DATA SUPPLIED>
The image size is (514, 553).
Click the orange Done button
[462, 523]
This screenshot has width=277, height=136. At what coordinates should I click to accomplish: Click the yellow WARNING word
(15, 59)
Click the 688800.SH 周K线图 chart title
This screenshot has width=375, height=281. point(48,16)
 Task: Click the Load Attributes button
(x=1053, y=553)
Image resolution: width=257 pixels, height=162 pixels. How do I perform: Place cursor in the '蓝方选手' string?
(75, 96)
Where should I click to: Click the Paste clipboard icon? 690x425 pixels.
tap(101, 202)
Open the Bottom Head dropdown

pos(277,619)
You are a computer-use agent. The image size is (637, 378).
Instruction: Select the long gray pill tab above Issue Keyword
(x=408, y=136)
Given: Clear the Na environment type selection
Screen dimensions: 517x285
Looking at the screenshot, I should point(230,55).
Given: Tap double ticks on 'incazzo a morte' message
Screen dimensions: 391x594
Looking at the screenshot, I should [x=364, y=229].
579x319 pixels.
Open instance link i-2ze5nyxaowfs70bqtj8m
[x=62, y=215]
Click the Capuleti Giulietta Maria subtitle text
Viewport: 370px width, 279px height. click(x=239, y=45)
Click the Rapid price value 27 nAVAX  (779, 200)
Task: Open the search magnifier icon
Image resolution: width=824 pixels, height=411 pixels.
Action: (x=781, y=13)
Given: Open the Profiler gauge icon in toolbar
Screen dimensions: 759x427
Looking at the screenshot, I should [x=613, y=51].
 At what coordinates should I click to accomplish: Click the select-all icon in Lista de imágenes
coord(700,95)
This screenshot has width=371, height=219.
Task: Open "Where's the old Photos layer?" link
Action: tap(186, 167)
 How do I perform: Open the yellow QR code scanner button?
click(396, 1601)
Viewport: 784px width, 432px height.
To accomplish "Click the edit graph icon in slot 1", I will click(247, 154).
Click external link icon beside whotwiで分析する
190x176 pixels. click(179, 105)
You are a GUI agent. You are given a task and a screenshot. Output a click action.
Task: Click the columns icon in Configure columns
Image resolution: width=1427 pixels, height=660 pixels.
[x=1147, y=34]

WORK TO BE COMPLETED> Using the entries above, please restate each one word for word.

RESULT OF THIS TASK>
The image size is (514, 553).
Click the orange Done button
[462, 523]
This screenshot has width=277, height=136. At what coordinates should I click to accomplish: Click the yellow WARNING word
(15, 59)
Click the 688800.SH 周K线图 chart title
This screenshot has width=375, height=281. point(48,16)
 Task: Click the Load Attributes button
(x=1053, y=553)
Image resolution: width=257 pixels, height=162 pixels. How do I perform: Place cursor in the '蓝方选手' string?
(75, 96)
Where should I click to: Click the Paste clipboard icon? 690x425 pixels.
tap(101, 202)
Open the Bottom Head dropdown

pos(277,619)
You are a computer-use agent. The image size is (637, 378).
Instruction: Select the long gray pill tab above Issue Keyword
(x=408, y=136)
Given: Clear the Na environment type selection
Screen dimensions: 517x285
Looking at the screenshot, I should point(230,55).
Given: Tap double ticks on 'incazzo a morte' message
Screen dimensions: 391x594
Looking at the screenshot, I should [x=364, y=229].
579x319 pixels.
Open instance link i-2ze5nyxaowfs70bqtj8m
[x=62, y=215]
Click the Capuleti Giulietta Maria subtitle text
Viewport: 370px width, 279px height. click(x=239, y=45)
Click the Rapid price value 27 nAVAX  (779, 200)
Task: Open the search magnifier icon
Image resolution: width=824 pixels, height=411 pixels.
Action: (x=781, y=13)
Given: Open the Profiler gauge icon in toolbar
Screen dimensions: 759x427
Looking at the screenshot, I should [x=613, y=51].
 At what coordinates should I click to accomplish: Click the select-all icon in Lista de imágenes
coord(700,95)
This screenshot has width=371, height=219.
Task: Open "Where's the old Photos layer?" link
Action: tap(186, 167)
 How do I perform: Open the yellow QR code scanner button?
click(396, 1601)
Viewport: 784px width, 432px height.
To accomplish "Click the edit graph icon in slot 1", I will click(247, 154).
Click external link icon beside whotwiで分析する
190x176 pixels. click(179, 105)
You are a GUI agent. You are given a task and a screenshot. Output a click action.
Task: Click the columns icon in Configure columns
Image resolution: width=1427 pixels, height=660 pixels.
[x=1147, y=34]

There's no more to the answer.